Nach Sauerland-Abwahl - Ruf nach mehr direkter Demokratie

Die Abwahl von Duisburgs Oberbürgermeister Adolf Sauerland (CDU) beflügelt SPD und Grüne: Sie wollen die direkte Demokratie in NRW weiter ausbauen. Politologe Langguth warnt vor Experimenten: Die Materie sei oft zu komplex, um Bürger mit einem Ja oder Nein antworten zu lassen.

Düsseldorf/Essen.. Das klare Votum gegen Duisburgs Oberbürgermeister Adolf Sauerland (CDU) und die hohe Wahlbeteiligung befeuern den Wunsch nach mehr Bürgerbeteiligung in der Politik. SPD und Grüne wollen die direkte Demokratie in NRW weiter ausbauen.

Grünen-Fraktionschef Reiner Priggen forderte die CDU auf, gemeinsam mit Rot-Grün die Hürden für Volksbegehren zu senken.
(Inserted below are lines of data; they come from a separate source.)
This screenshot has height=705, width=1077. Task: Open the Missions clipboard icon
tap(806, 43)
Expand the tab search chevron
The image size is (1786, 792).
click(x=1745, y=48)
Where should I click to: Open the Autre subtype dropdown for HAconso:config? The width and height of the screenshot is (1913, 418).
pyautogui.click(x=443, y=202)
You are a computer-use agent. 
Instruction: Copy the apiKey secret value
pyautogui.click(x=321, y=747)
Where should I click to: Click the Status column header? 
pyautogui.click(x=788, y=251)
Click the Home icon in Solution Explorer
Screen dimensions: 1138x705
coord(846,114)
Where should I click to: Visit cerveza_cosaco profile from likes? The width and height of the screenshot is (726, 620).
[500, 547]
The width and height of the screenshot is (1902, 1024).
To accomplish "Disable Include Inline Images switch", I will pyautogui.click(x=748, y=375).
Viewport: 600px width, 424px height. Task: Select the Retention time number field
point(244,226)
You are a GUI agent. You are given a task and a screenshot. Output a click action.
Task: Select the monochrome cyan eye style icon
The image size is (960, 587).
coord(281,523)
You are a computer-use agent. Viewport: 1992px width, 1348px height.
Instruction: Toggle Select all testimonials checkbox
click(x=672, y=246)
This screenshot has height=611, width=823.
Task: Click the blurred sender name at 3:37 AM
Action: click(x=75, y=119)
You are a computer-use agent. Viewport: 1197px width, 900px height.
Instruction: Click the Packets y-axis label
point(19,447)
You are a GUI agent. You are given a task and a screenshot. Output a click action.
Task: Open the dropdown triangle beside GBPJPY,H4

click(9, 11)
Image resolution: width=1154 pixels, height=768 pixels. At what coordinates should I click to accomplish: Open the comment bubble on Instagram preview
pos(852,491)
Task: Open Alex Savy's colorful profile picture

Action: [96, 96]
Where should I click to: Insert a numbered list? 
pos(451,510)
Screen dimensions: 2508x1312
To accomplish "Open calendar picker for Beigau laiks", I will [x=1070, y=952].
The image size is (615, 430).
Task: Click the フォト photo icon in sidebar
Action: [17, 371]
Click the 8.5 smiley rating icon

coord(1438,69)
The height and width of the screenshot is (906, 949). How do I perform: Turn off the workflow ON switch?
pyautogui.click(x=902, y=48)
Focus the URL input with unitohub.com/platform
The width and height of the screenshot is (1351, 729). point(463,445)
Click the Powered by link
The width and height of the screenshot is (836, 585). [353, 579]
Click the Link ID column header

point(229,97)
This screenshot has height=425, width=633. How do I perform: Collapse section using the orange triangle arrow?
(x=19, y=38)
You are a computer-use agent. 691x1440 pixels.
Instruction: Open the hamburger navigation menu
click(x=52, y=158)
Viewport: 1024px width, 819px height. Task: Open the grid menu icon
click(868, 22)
Innenminister Ralf Jäger (SPD) sagte der WAZ, das Quorum von einer Million Unterschriften sei zu hoch.

In NRW müssen acht Prozent der Stimmberechtigten ein Volksbegehren unterschreiben, damit es zum Volksentscheid kommt. „Der Ball liegt bei der CDU“, sagte Priggen. Eine Absenkung auf fünf Prozent wäre eine „deutliche Verbesserung“. Er kritisierte, dass es in NRW seit 30 Jahren kein erfolgreiches Volksbegehren gegeben habe. CDU-Fraktionsvize Peter Biesenbach hatte einen eigenen Vorschlag angekündigt. Um das Stimmen-Quorum zu senken, ist Rot-Grün auf die CDU angewiesen, weil dazu im Landtag eine verfassungsändernde Zwei-Drittel-Mehrheit nötig ist. Auch der Verein „Mehr Demokratie“ in NRW appellierte an die CDU, sich zu öffnen.

Politologe warnt vor Experimenten: Materie oft zu komplex

Der Politologe Gerd Langguth warnt vor solchen Experimenten: „Wenn es, wie im Fall Sauerland, nur um eine Person geht, ist das in Ordnung. Aber in Sachfragen wie bei Stuttgart 21 ist die Materie oft zu komplex, um Bürger mit einem Ja oder Nein antworten zu lassen.“ Langguth hält den Plan, die Hürden für Volksbegehren zu senken, für populistisch: „Das ist eine zeitgeistige Entscheidung, um mehr Beliebtheit zu erheischen.“

Duisburgs SPD will Gespräche über einen OB-Kandidaten mit Grünen, Linken und FDP führen. Die Union würde einen parteiübergreifenden Kandidaten akzeptieren.

Sauerland bekommt lebenslang 8268 Euro Pension

Bis Mai 2012 bekommt Adolf Sauerland als Übergangsgeld seine vollen B11-Bezüge von 11 524 Euro. Bis zum Ende der regulären Dienstzeit (2015) bekommt er ein Ruhegehalt von 8700 Euro monatlich, danach als Beamter auf Lebenszeit 8268 Euro. Wäre Sauerland zurückgetreten, hätte er zumindest den Anspruch auf Übergangsgeld und Ruhegehalt verloren.